Last Sunday, more than 6,000 people from throughout the Mahoning Valley came out for a spaghetti dinner to raise more than $100,000 for Terlesky and her battle against amyotrophic lateral sclerosis, or Lou Gehrig’s disease.
“I really don’t think it is about me,” Terlesky said. “It is about the fighting spirit” of the Valley community.
The dinner was put on by the “Chip in for Chris” committee. Debbie Mook, a member who helped to plan the dinner, was not at all surprised by the large attendance.
“That family has been so active in the community for so many years, so we had a lot of people there that they have touched through their lives,” Mook said.
In addition to the money raised from the dinner, two auctions also brought in funds.
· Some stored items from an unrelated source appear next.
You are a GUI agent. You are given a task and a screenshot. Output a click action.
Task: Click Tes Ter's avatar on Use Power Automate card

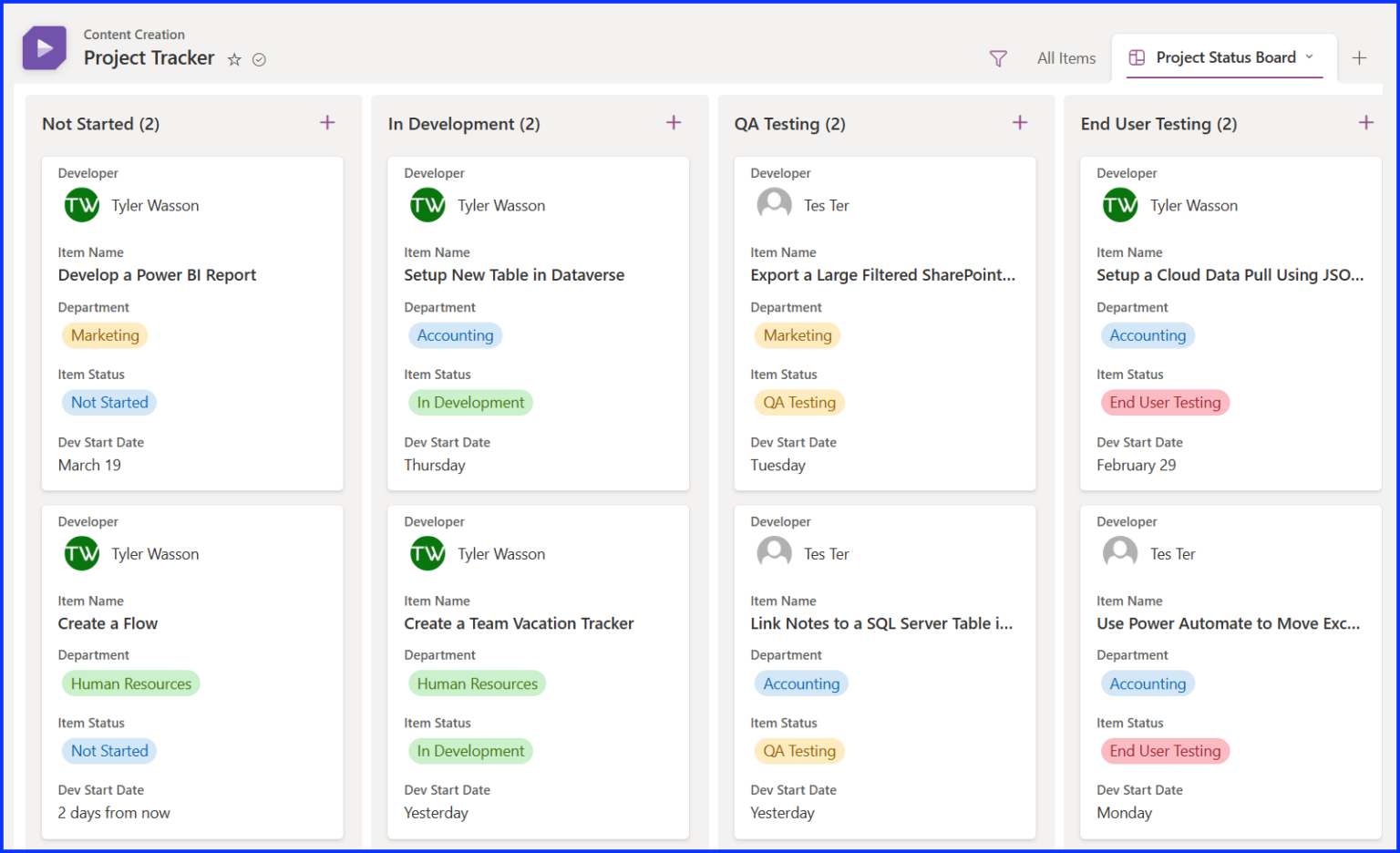pyautogui.click(x=1120, y=553)

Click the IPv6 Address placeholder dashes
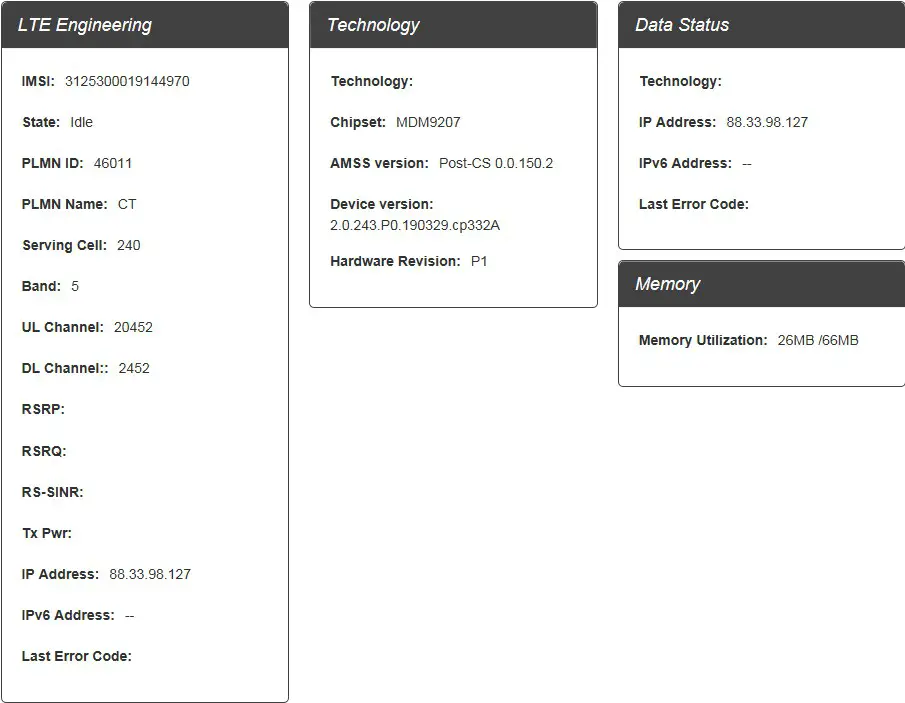tap(128, 615)
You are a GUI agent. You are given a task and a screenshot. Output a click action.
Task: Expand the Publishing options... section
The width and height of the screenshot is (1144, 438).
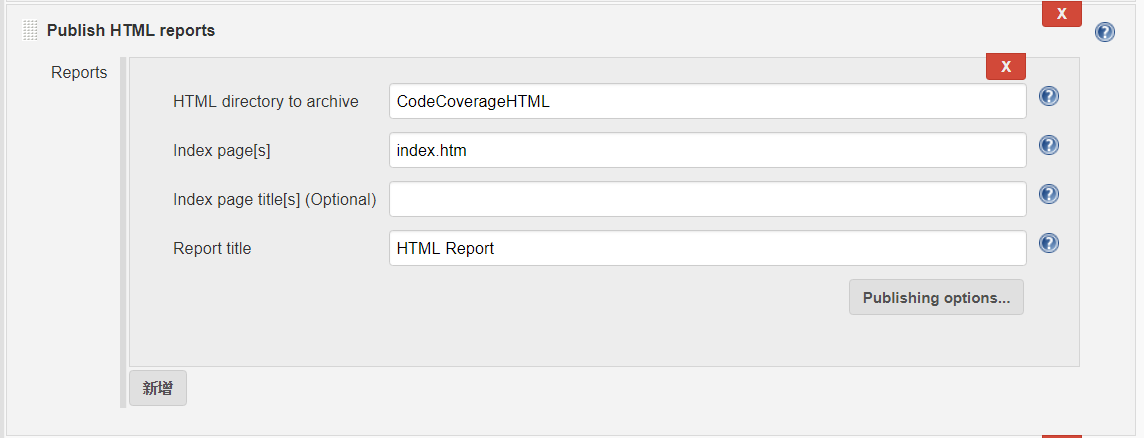pos(936,297)
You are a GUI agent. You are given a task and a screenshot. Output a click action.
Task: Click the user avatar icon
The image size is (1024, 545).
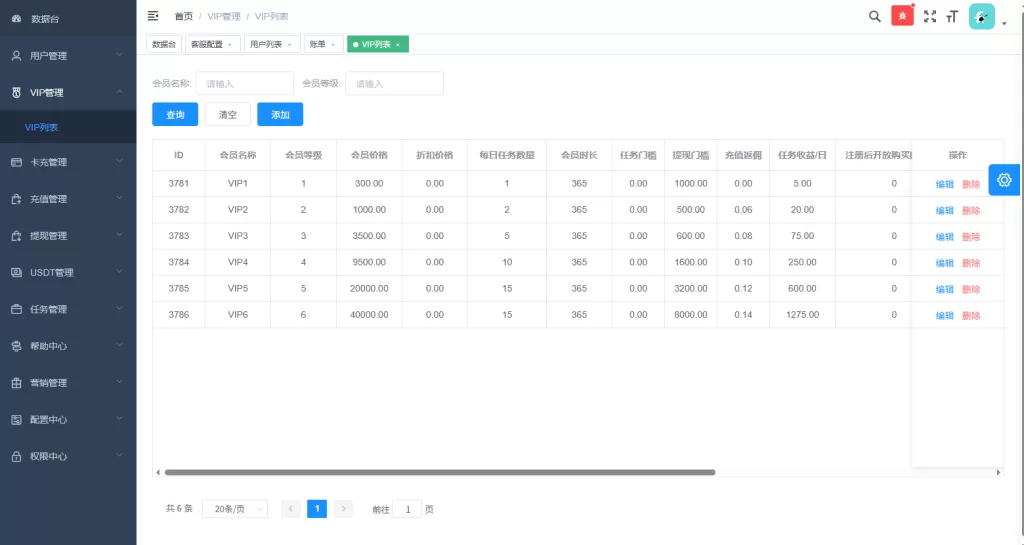point(982,16)
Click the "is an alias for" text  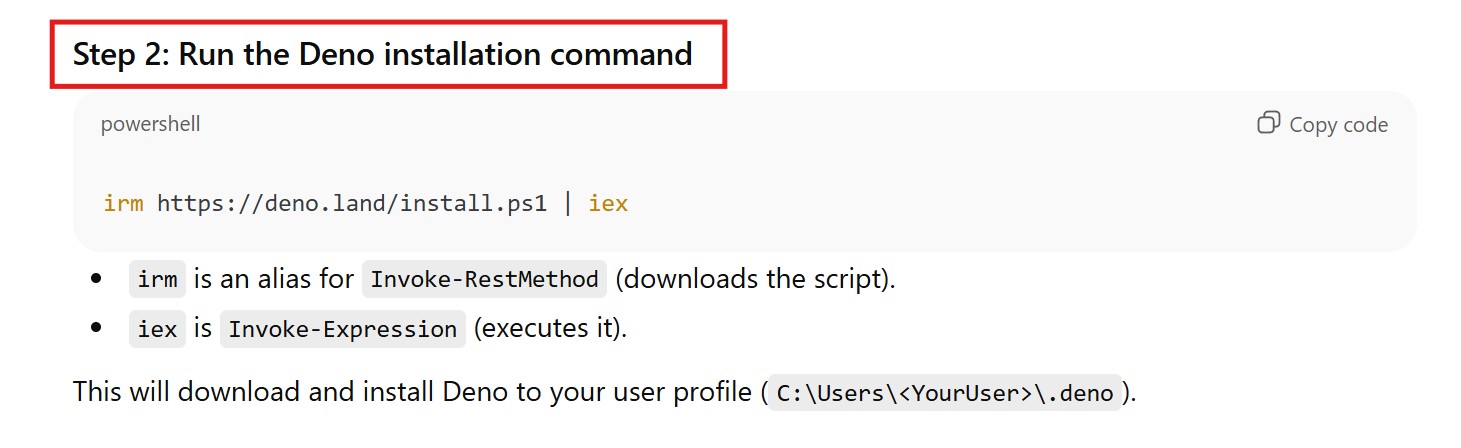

Auction items included season tickets to the Cleveland Indians and Pittsburgh Pirates and a granite kitchen worth more than $4,000.
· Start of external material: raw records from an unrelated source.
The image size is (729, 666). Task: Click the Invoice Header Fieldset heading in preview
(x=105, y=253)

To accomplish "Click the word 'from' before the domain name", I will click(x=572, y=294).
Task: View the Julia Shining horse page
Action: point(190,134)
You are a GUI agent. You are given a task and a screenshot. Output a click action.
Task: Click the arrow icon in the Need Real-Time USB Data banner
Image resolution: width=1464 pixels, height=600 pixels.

“People were coming from everywhere,” Mook said. “It wasn’t limited to just a small group.”
It was a festival for Terlesky, but more than that, it was a festival for the community.
Terlesky, 41, daughter of area basketball coach, Ron Moschella and mother of three, had to give up teaching in Boardman schools and coaching basketball at Boardman High School after she was diagnosed with ALS in fall 2013, yet she “gets” what Lou Gehrig meant when he told a crowd he considered himself the luckiest man alive.
That’s exactly what she wrote in a thank-you letter to the community. “I understand that I get to see the best in humanity. I understand that there is NOTHING more important than people and love,” she wrote.
Terlesky knew she couldn’t write out thousands of thank-you cards, but she also knew she wanted to do something in thanks for the support.
In that letter, Terlesky addresses the devastation she felt when she was diagnosed with ALS and how she her knew life would be changed forever — such as the times when she cannot fix her daughter’s hair, ride a bike or teach her sons how to shoot a basketball.
“Last summer I was working out five times a week,” Terlesky said. “Right now it is like a day to day thing.”
Yet instead of continuing to worry about what she is losing, she focuses on what she still has.
“An event like Sunday’s spaghetti dinner happens and it was an amazing humbling experience that gives me hope, that forces me to quit feeling sorry for myself and fight,” Terlesky wrote in her letter.
And fight she will, even if she has to go to a foreign country for stem-cell treatment. The money generated from the dinner will help her get there.
“That is one thing about the Youngstown area is we are fighters,” Terlesky said. “We are right here supporting each other.”
Terlesky will share her story of support from the community and her battle with ALS at ALS Advocacy Day in Washington, D.C., from May 7 to May 9.
“I figure I am going to speak for people who have ALS who can’t speak any more,” she said.
A golf outing for Terlesky will take place at Tippecanoe Country Club on July 28. Details are still being worked on for the event.